La fondazione di Nairobi è relativamente recente (1890) e dipende anch’essa dalla colonizzazione, dato che il centro si formò spontaneamente come accampamento temporaneo per gli operai che stavano costruendo la ferrovia che dalla costa avrebbe raggiunto l’Uganda; l’accampamento si trasformò poi in stazione lungo il percorso ferroviario. Fin dai suoi primi anni di esistenza la città conobbe una forte presenza di Indiani e Pakistani, anch’essi sudditi coloniali britannici, che si insediarono a Nairobi per commerciare e che sono tutt’oggi numerosi nella città, dove hanno un loro quartiere.
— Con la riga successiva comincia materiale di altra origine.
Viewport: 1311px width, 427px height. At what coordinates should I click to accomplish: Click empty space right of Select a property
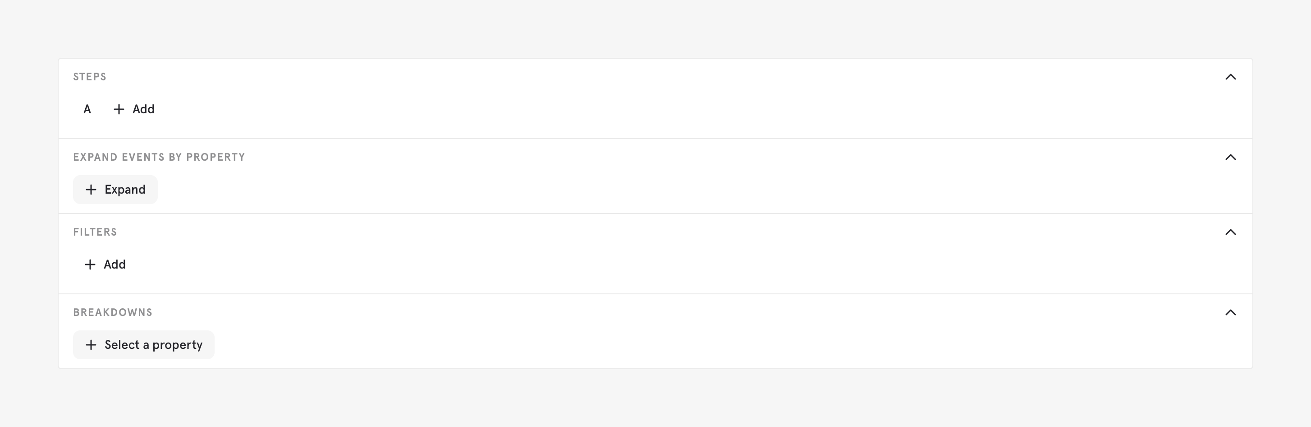(x=611, y=345)
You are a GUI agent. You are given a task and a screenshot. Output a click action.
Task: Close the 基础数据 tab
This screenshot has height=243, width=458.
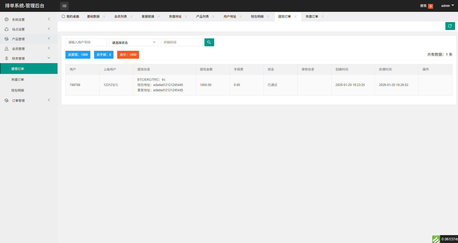tap(104, 16)
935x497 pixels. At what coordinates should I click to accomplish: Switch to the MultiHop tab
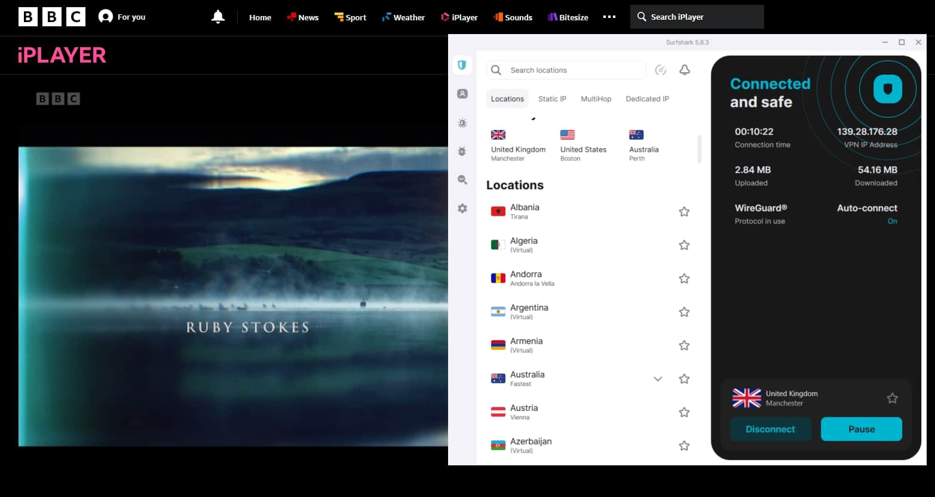596,99
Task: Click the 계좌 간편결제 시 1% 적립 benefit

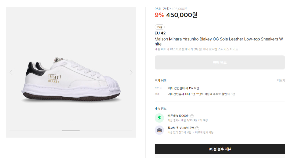Action: pos(183,88)
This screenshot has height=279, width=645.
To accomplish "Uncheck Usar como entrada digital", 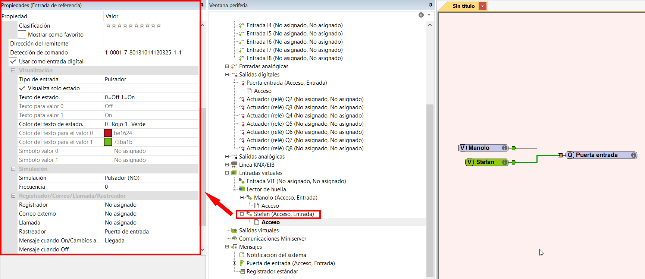I will tap(13, 62).
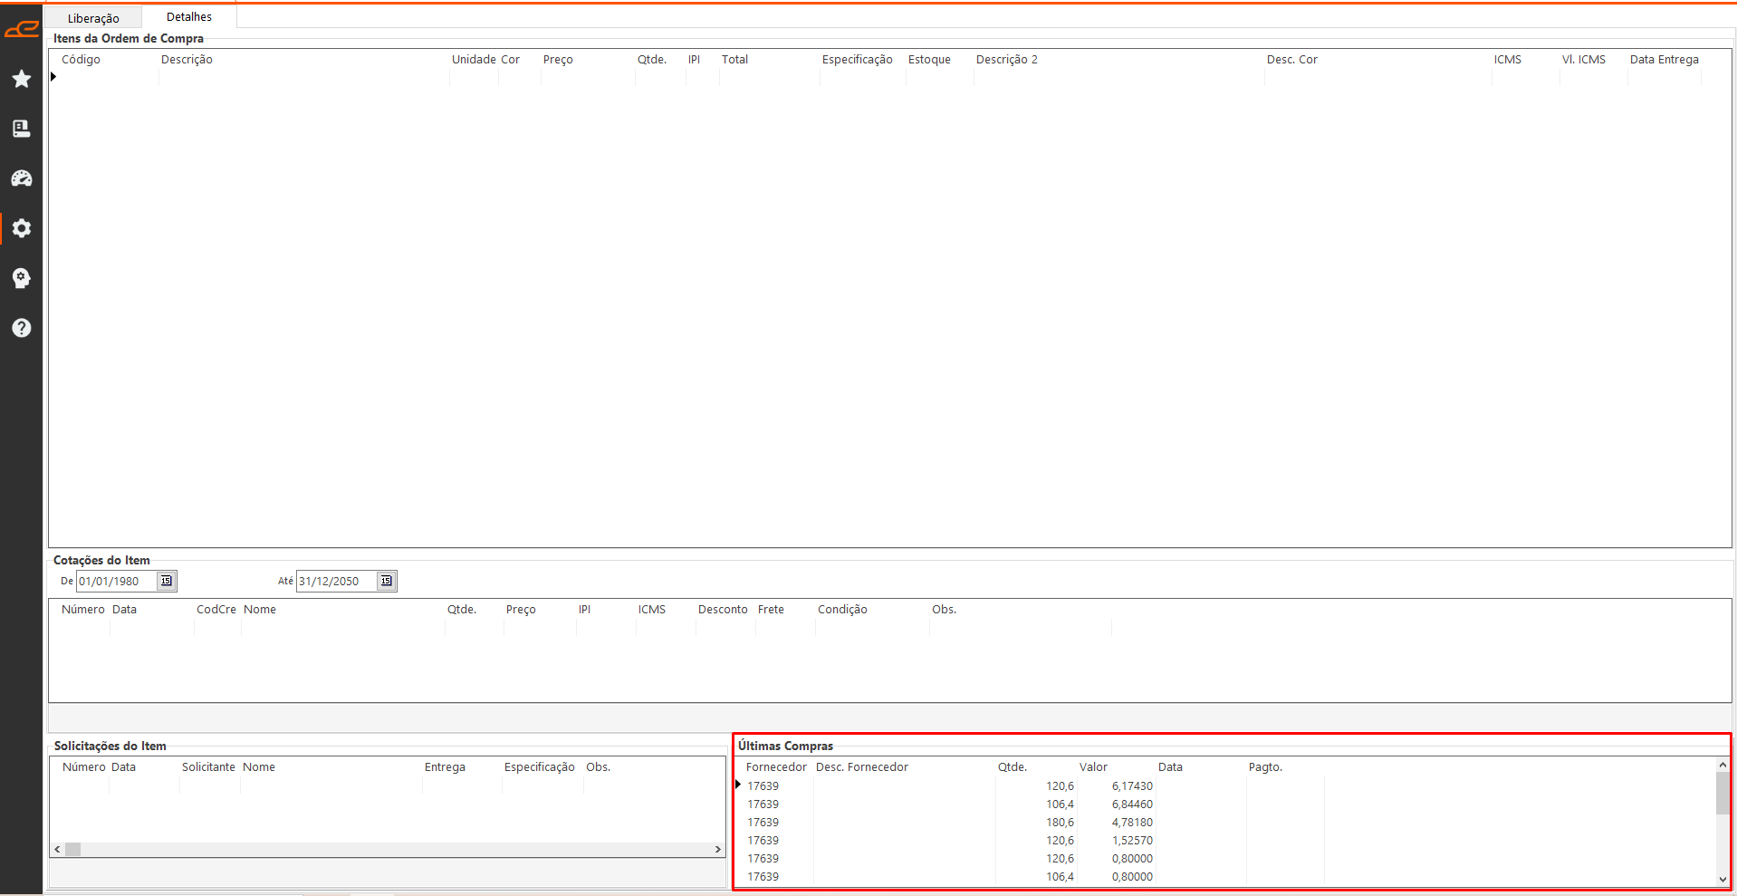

La grande spinta allo sviluppo di Nairobi venne dall’indipendenza del Kenya, di cui fu proclamata capitale, ma anche certamente da una posizione piuttosto salubre. La città sorge infatti su un altopiano, a oltre 1.600 m di quota ma pochissimo a sud dell’Equatore. Il suo clima, quindi, non è quello tipicamente caldo-umido equatoriale, ma molto più temperato e meno piovoso: per questa ragione, soprattutto, venne scelta come sede politica, prima dai Britannici e poi dai Kenioti, invece di Mombasa, grande porto e città di più antica tradizione. Inoltre la posizione centrale rispetto alla parte più popolata del paese e lungo le principali vie di comunicazione con il mare, hanno rafforzato il ruolo di Nairobi come grande mercato, specialmente per i prodotti agricoli e dell’allevamento, così come ha attirato verso la città imprese industriali moderne e competitive che si sono aggiunte a quelle tradizionali (soprattutto alimentari).
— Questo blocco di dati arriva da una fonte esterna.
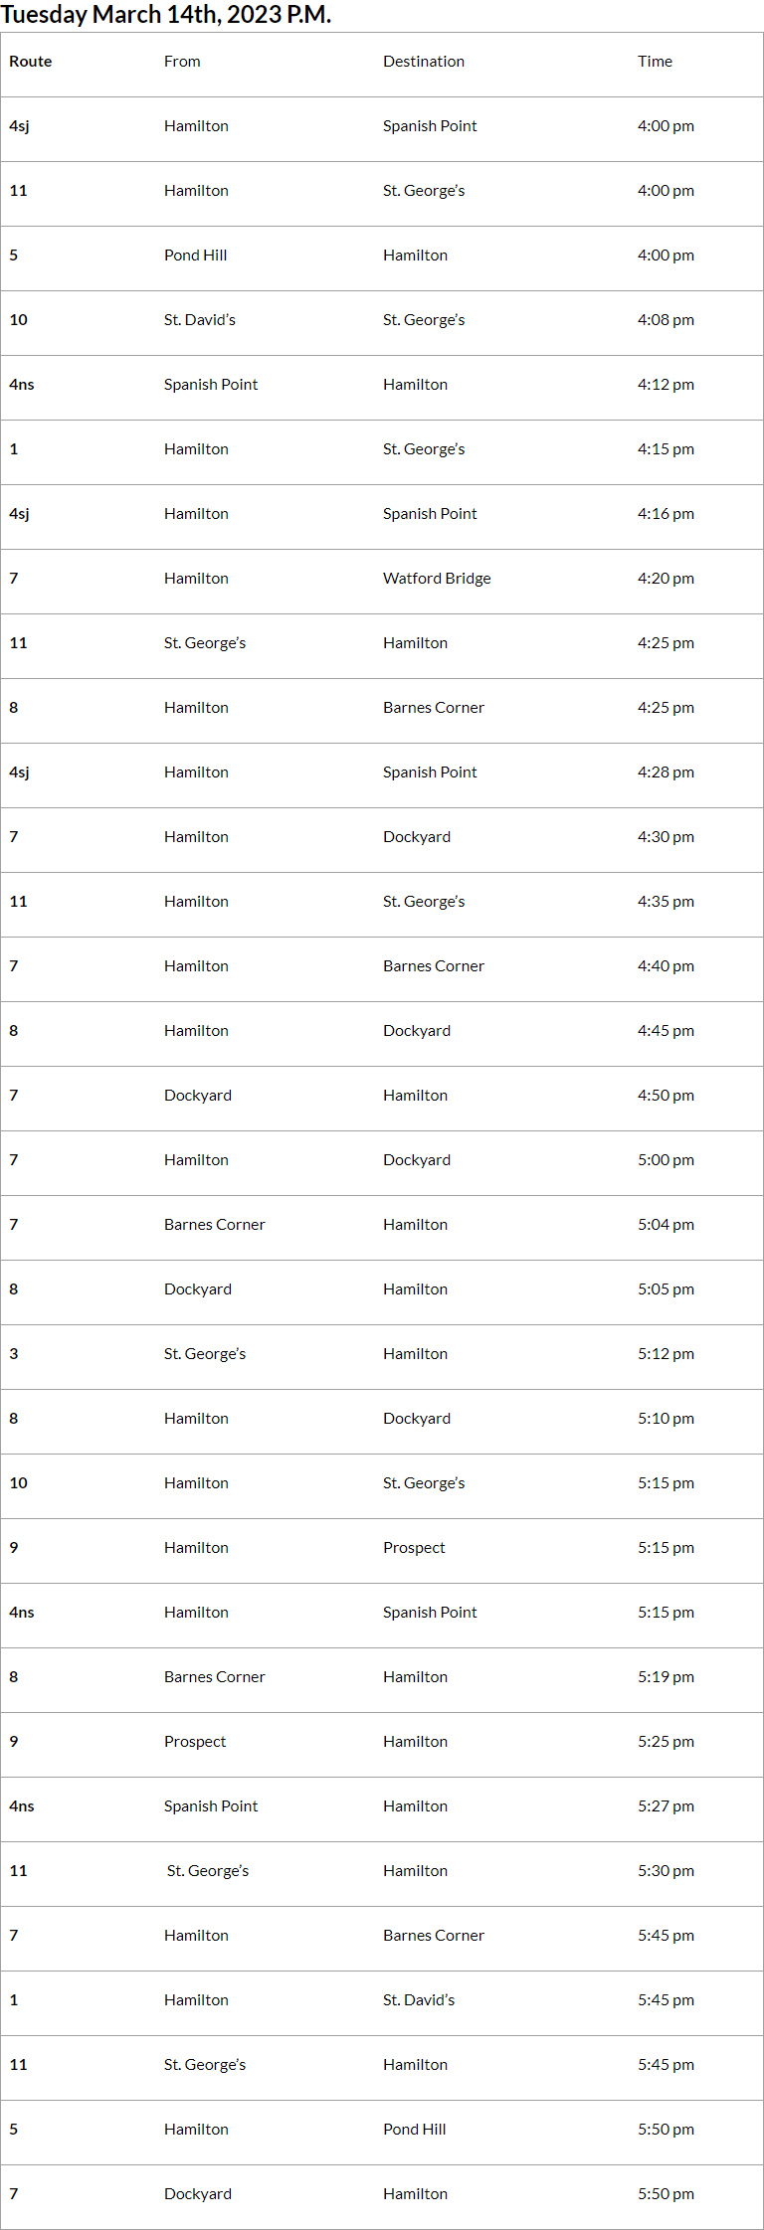Click the 5:04 pm time cell
Viewport: 764px width, 2230px height.
coord(666,1225)
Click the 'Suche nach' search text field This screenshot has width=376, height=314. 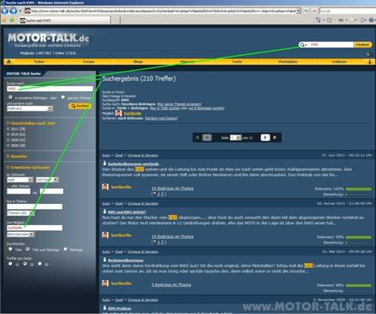[50, 89]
Il centro di Nairobi riflette la pianificazione dell’epoca coloniale, con una pianta regolarissima, a scacchiera. L’espansione recente, invece, ha stravolto quest’ordine. Nella parte occidentale del centro urbano si trova il quartiere degli affari, la City, con gli uffici dell’amministrazione e le residenze delle classi agiate e degli europei, e con i moderni alberghi in cui fanno scalo i turisti che visitano i parchi naturali del Kenya, a cominciare da quello che si estende proprio alle porte della capitale. Si tratta in pratica di una città di tipo occidentale, con grattacieli, negozi, ristoranti, locali alla moda, in parte circondata da una fascia di parchi cittadini che la separano dal resto. Ci sono poi il quartiere commerciale degli Indiani e i quartieri residenziali africani ‘legali’, costruiti in muratura.
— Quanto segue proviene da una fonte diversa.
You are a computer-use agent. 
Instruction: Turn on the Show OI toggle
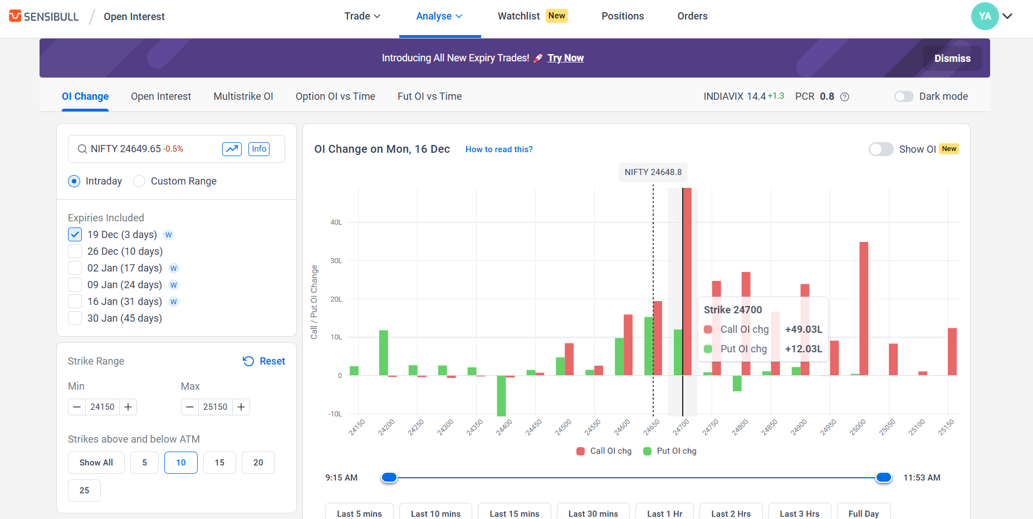click(880, 149)
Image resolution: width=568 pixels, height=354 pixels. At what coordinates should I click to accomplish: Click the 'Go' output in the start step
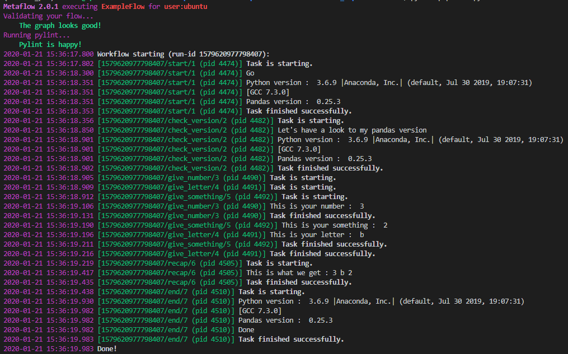250,73
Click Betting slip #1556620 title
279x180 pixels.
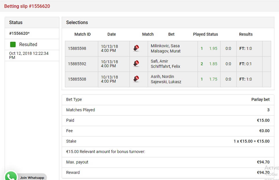tap(27, 6)
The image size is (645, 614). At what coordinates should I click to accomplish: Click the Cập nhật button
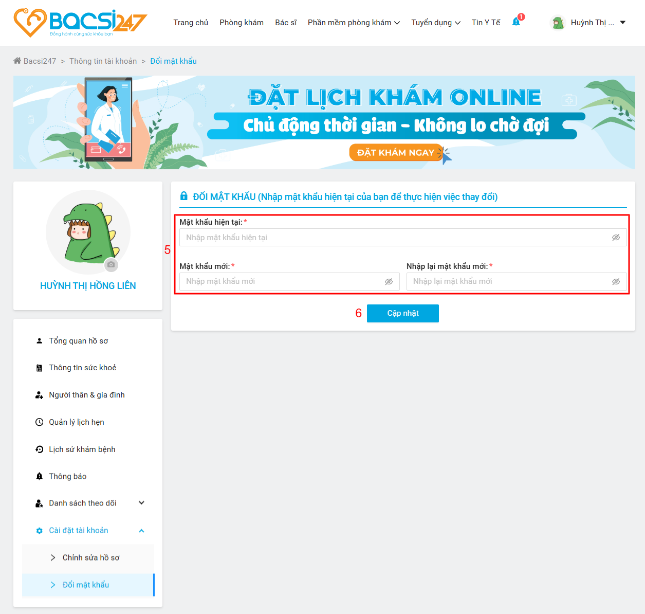(403, 313)
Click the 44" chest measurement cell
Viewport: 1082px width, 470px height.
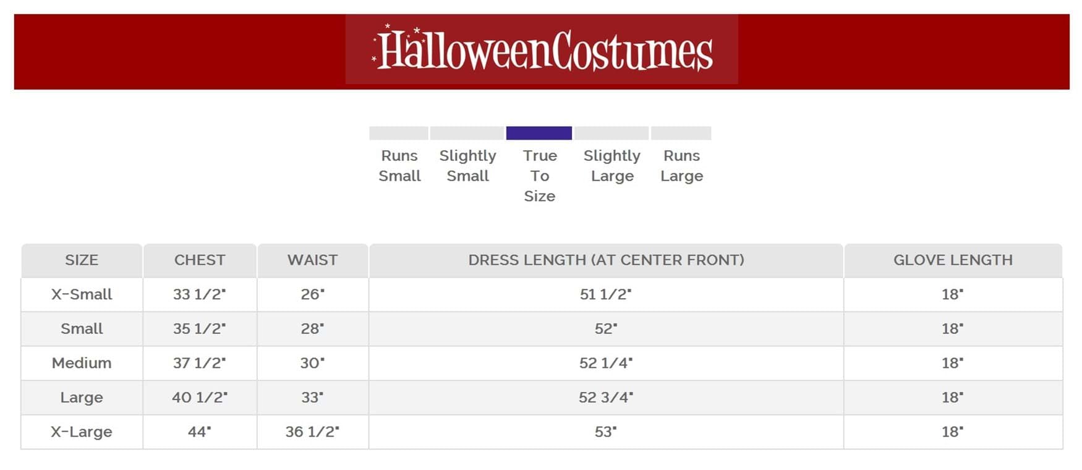(200, 432)
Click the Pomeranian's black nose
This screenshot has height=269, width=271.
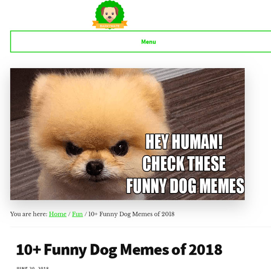click(94, 168)
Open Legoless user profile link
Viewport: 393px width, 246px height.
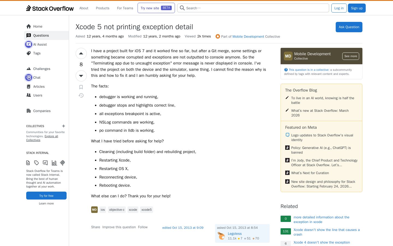tap(235, 234)
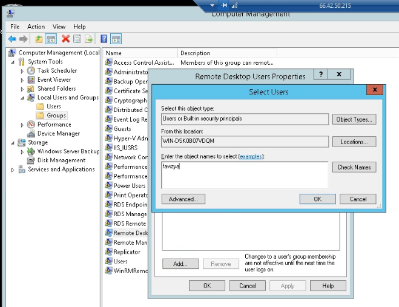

All’esterno del centro si sviluppano immense baraccopoli molto articolate, in cui le costruzioni sono realizzate con i materiali più vari, ma tentando di riprodurre il tipo di insediamento originario: quasi tutti gli abitanti di Nairobi sono, infatti, recenti immigrati dalle campagne keniote. Questi quartieri ‘informali’ – cioè abusivi – privi di servizi urbani, e perfino di strade di accesso, sono continuamente in crescita, ed è difficilissimo stabilire, al di là dei dati ufficiali, quale sia la popolazione complessiva della città. Nel più famoso di questi quartieri, Kibera, si stima che vivano ammassate 800.000 persone. L’attrattiva principale di Nairobi è oggi l’industria. La città ha infatti un discreto insieme di fabbriche (metalmeccaniche, materiali da costruzione, alimentari) che lavorano anche per l’esportazione. Ma il lavoro che forniscono non è nemmeno lontanamente sufficiente per tutta la popolazione. Un problema aggiuntivo, per Nairobi come per altre città del Terzo Mondo, è la presenza di decine di migliaia (c’è chi parla addirittura di 100.000) di ‘bambini di strada’, ragazzi che hanno perduto o abbandonato la famiglia e che vivono di espedienti.